* **SUPPLIED PASSAGE**:
☆ ☆ ☆

In 1368A;C+= a=5, b=4,n=100 why the output is 7??

Can someone please explain the problem B solution ? I am not able to get from editorial.

Great contest! Though, I had a doubt regarding a different version of B, which I initially misunderstood the question for. What will we do when we will want exactly k subsequences? (Assuming that an O(N^(1/2)) solution is good enough) Can we simply keep on multiplying the count of a letter by the smallest prime factor of the remaining k(dividing k at each step) and then move on to the next letter(of the cycle) and keep on doing so until k=1?

Btw, there is an extra challenge for problem B. (I wrote about it as my puzzle.)

As mentioned in the editorial, the approach may not work well for subsequence other than "ABCDE" and "CODEFORCES". Could you find such string?

I made a video explaining problem D because I really liked the problem — https://www.youtube.com/watch?v=oHgcHjk2fIM

There are many people with these videos, so let me know if it's worth doing more, thanks!

(Well, I liked problem E too, but I didn't solve it during the contest!)

The 'smaller value of k' leads one to think, the question requires the minimum value of k in Problem C. Otherwise a good problem set!

Are the rating changes adjusted for the fact that this was open for both div. 1 and div. 2? Personally it felt a bit unfair as difference between d and e was huge and i saw many expert coders who got under 2000 but still had negative rating change. Doesn't it discourage div. 2 coders not to participate in combined rounds?

☆ ☆ ☆

* **DATA PROVIDED**:
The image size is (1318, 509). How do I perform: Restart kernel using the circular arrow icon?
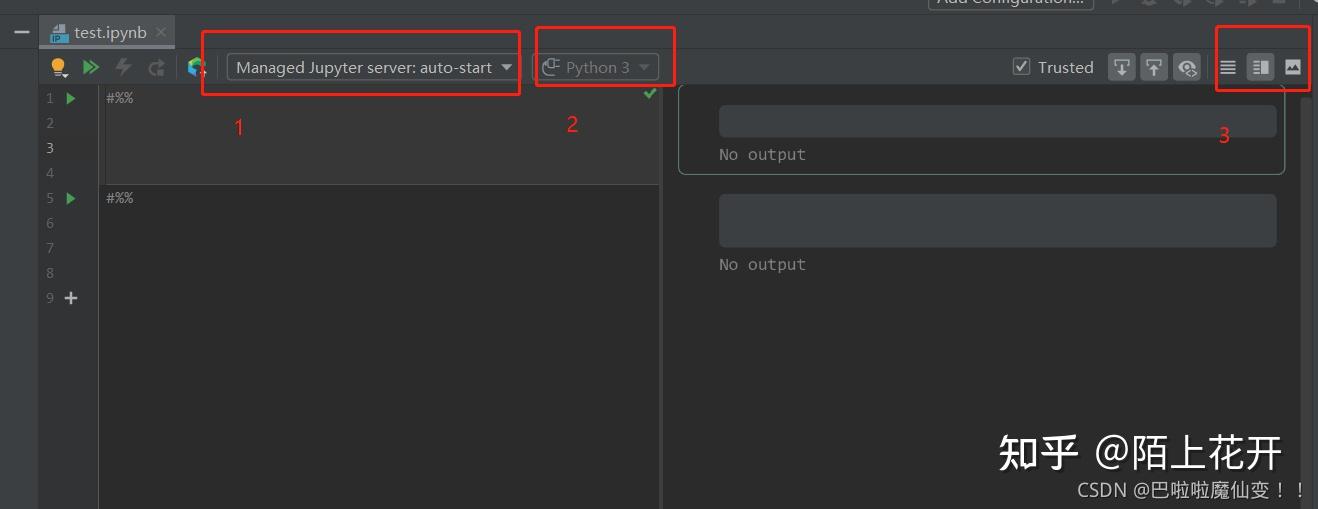pyautogui.click(x=156, y=67)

☆ ☆ ☆

* **REQUIRED TASK**:
Answer these about the contest comment thread:
(a) Which problem does the shared video explain?
(b) Beyond which two strings may the editorial approach for problem B not work well?
(c) For a=5, b=4, n=100, what output does the first commenter ask about?
This data was taken from a different source.

* **TASK OUTPUT**:
(a) Problem D
(b) "ABCDE" and "CODEFORCES"
(c) 7